Keeping these ideas in mind Zhao referred to the work of  Amy Chua, How Hyperpowers Rise to Global Dominance and Why They Fail, and Richard Florida, The Rise of the Creative Class.  In both of these works what really matters most for a civilization is diversity of talents, creativity, tolerance, technology, and entrepreneurship.  According to Zhao we really don’t have an achievment gap as much as we have a creativity gap.  Bringing all of this work together, Zhao made the following recommendations for America’s schools as we move into the 21st Century

  1. Personalized Learning – Tailor education to each individual’s need, interest, and aptitude
  2. Schools as Global Enterprises – Local autonomy, but with a global market and resources
  3. Global Products
    Global Resources – online resources galore
    Global Market – with online learning who are you teaching?
    Global Staffing – could you hire a Mandarin teacher in China to teach your students with videoconferencing?

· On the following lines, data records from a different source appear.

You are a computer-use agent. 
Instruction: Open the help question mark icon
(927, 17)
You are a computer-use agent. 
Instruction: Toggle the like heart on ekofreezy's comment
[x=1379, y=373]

  4. Never Send a Man to Do a Machine’s Job
  5. Technology should do things people don’t do well or can’t do – data management, repetition, multimedia learning, classroom response systems, video conferences

  6. Input-Based Accountability – “What educational opportunity am I providing my students?” Might be a more realistic measure of performance.
  7. Education is a faith-based business – what you do today will not show up for many years.  This is very similar to going to church.  We don’t stand up after the sermon and ask, “Pastor how have I grown?” because its not realistic. We should be paying strong attention to the following areas:
    a. Physical Environment
    b. Leadership
    c. Learning Facilities
    d. Teacher Quality
    e. Diverse Opportunities
    f. Tolerance
    g. Student Voice

While Zhao’s session was quite fascinating and an interesting look at globalization and international competitiveness his message is only truly valuable in how it shapes my practice. Reflecting on Zhao’s message I am even more convinced that we have been moving in the wrong direction. Our schools and teachers must move in the direction of helping students become independent, creative, thoughtful and compassionate global learners. This does not mean that we abandon content standards or even our core curriculum. What it might mean though is that we abandon drill-and-kill direct instruction, lock-step fidelity to curriculum manuals and pacing guides, and the solitary focus on one annual high-stakes test. From a more revolutionary perspective it might also mean we abandon our current assumptions of school. Should the school day run from 8-3 for 180 days? Should students only attend school with students in their neighborhood or could we have them attend school virtually with students from all over the world? Why do we have grade levels, would it make more sense to organize students by current abilities? As you can see there are tons to rethink. Ultimately, if I just change one thing though it will be the notion of incorporating these ideas into all trainings I do in the future.  For example, I will no longer show a teacher how to use a wiki unless we also have a conversation about how these tools can help build communication, collaboration, and written communication skills with students from the same class or school…or even with students who live a world away.